__Material for this exercise__
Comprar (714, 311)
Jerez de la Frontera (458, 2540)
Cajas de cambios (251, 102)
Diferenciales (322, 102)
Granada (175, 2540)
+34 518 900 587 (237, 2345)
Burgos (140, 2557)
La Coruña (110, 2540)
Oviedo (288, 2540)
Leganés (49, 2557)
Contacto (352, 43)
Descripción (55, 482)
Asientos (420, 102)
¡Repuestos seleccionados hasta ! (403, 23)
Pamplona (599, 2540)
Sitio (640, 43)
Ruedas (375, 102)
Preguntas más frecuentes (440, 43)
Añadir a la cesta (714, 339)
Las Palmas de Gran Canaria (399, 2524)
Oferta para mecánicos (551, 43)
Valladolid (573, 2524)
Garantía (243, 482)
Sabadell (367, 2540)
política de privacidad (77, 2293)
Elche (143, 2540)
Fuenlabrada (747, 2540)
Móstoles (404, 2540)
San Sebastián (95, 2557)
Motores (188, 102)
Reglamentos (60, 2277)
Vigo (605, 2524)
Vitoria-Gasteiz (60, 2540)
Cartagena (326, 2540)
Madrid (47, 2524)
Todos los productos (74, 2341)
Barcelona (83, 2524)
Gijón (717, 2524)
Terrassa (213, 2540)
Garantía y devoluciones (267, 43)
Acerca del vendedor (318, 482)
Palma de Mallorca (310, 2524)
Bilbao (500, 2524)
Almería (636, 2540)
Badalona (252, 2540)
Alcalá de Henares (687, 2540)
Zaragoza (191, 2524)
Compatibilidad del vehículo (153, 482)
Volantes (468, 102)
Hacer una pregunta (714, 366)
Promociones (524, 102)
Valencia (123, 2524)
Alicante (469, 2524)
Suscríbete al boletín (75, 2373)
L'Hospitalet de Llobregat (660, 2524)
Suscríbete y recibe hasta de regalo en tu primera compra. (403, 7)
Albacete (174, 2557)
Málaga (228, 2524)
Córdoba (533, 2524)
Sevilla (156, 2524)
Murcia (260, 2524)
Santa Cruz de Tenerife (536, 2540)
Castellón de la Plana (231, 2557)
---
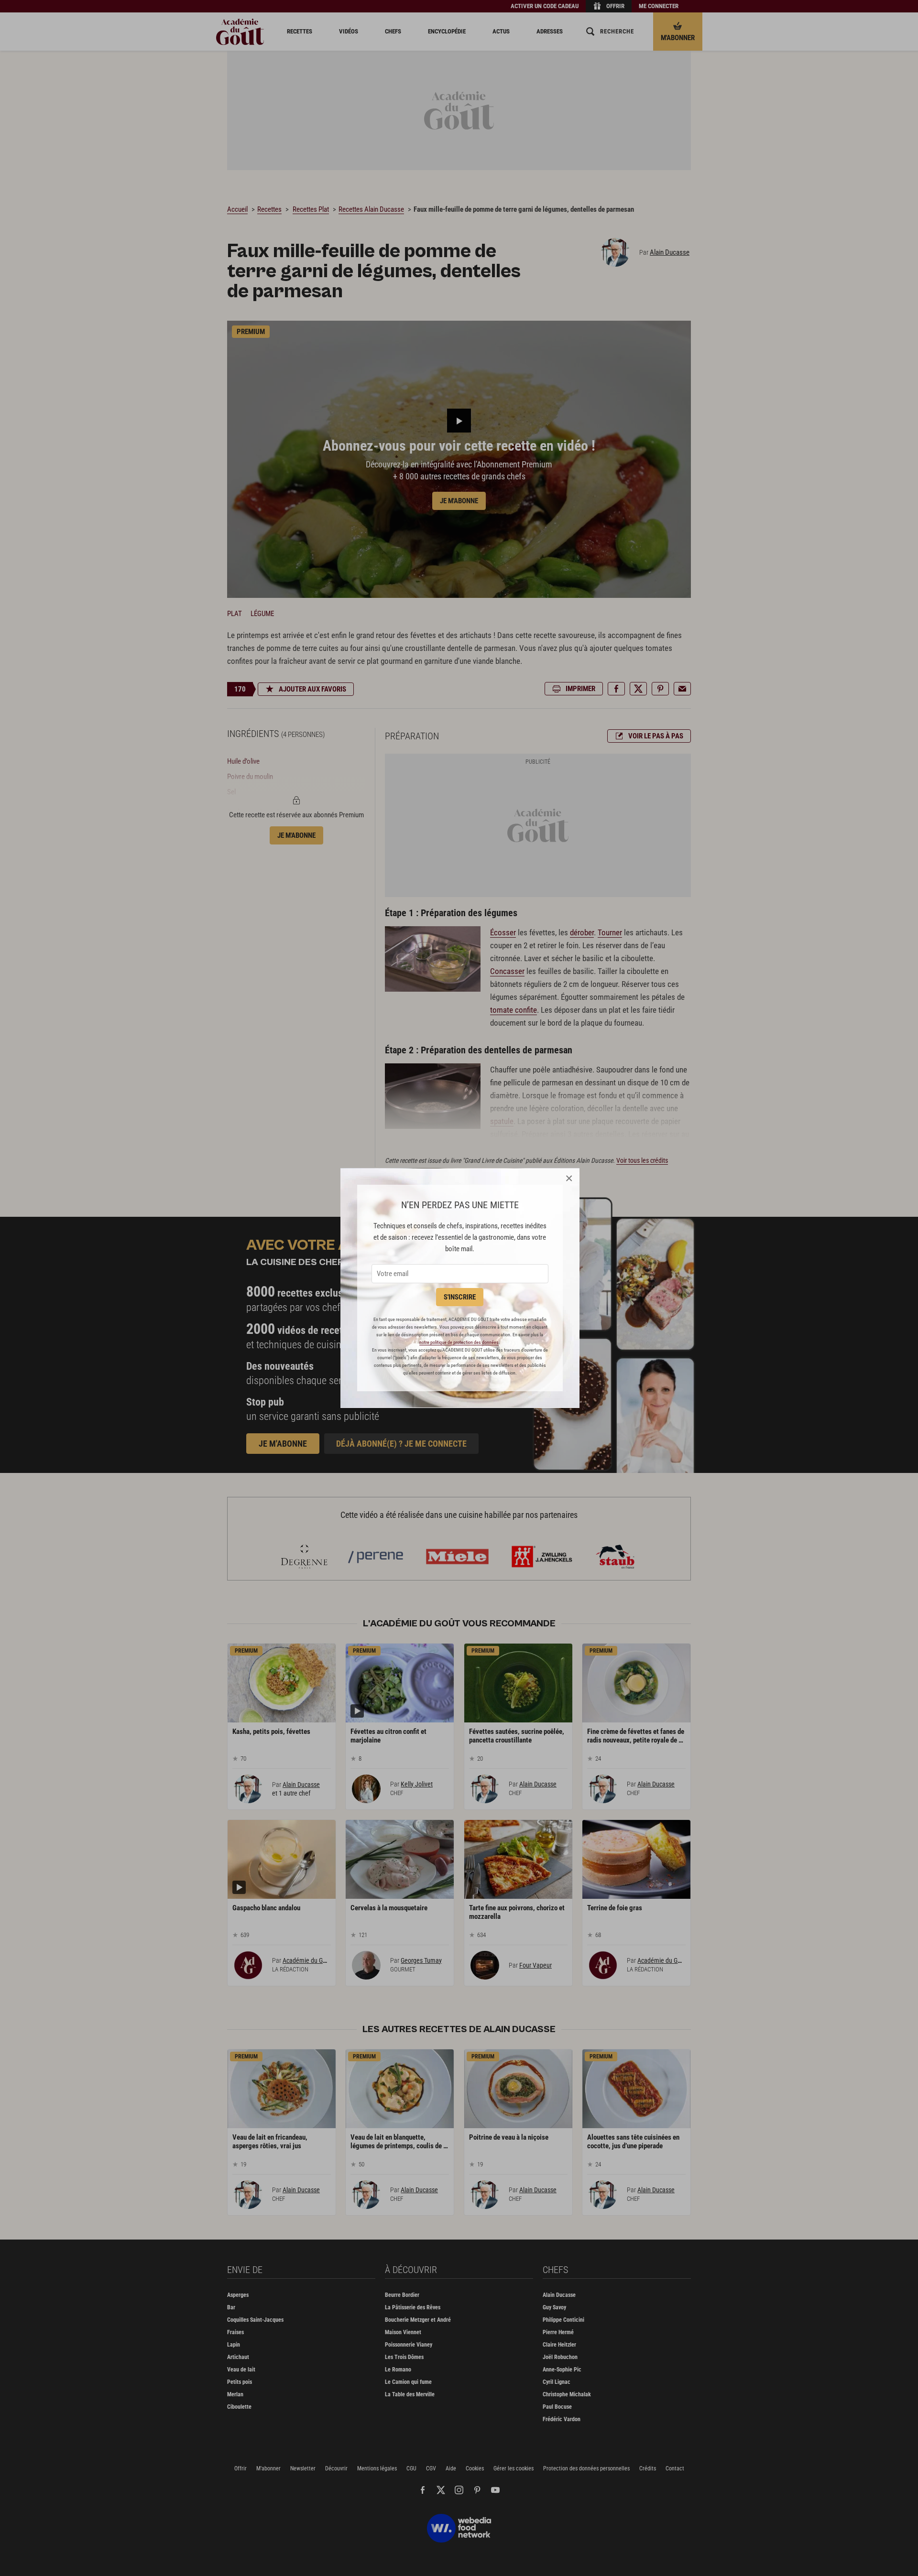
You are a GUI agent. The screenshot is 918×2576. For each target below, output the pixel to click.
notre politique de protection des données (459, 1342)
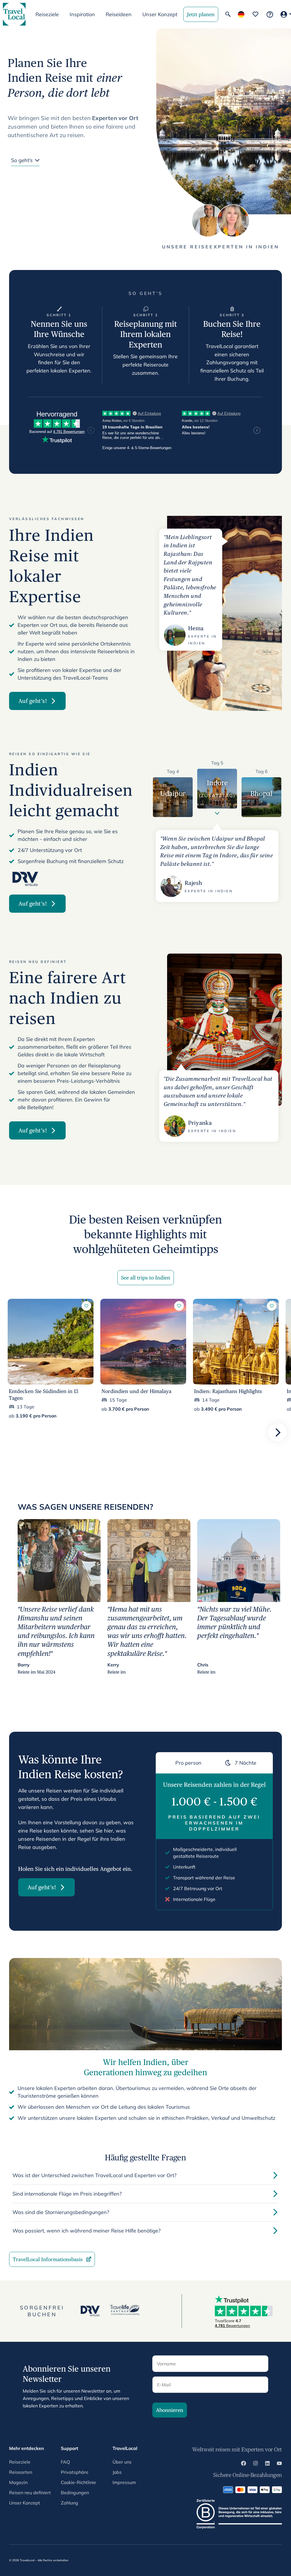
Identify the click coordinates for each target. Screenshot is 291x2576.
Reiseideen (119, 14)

__Goal of the exercise__
Count the lines above that contain "hasta", and give only the number.

__Solution for this problem__
2